> Extracted entries
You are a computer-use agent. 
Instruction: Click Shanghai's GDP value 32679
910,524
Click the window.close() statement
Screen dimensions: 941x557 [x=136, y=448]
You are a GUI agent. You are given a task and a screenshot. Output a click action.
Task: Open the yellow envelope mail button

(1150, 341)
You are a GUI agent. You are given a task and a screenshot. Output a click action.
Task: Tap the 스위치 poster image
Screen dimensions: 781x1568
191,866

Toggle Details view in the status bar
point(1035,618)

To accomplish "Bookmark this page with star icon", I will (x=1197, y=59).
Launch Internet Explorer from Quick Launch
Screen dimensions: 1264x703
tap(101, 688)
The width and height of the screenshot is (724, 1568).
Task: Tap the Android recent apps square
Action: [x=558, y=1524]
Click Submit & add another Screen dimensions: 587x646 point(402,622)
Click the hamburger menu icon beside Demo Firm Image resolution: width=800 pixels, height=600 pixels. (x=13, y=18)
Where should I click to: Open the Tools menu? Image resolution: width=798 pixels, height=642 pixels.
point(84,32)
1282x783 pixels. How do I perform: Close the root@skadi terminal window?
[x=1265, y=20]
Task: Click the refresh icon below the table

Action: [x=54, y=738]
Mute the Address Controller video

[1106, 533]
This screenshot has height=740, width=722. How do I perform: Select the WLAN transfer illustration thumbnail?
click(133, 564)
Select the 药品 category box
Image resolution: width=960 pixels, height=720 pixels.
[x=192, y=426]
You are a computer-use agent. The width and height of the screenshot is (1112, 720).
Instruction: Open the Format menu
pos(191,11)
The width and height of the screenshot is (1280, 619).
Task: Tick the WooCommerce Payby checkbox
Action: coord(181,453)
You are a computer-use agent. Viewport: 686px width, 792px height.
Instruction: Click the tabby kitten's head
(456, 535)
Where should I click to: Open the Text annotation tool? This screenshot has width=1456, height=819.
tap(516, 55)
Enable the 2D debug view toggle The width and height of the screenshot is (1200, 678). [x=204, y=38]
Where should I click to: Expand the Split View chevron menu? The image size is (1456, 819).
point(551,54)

> Written exercise
Collect every line of the material above that contains the string "Instruction", treating uppercase and lowercase as different.

> Response to this task
Instruction: Click Shanghai's GDP value 32679
Instruction: Open the Format menu
Instruction: Click the tabby kitten's head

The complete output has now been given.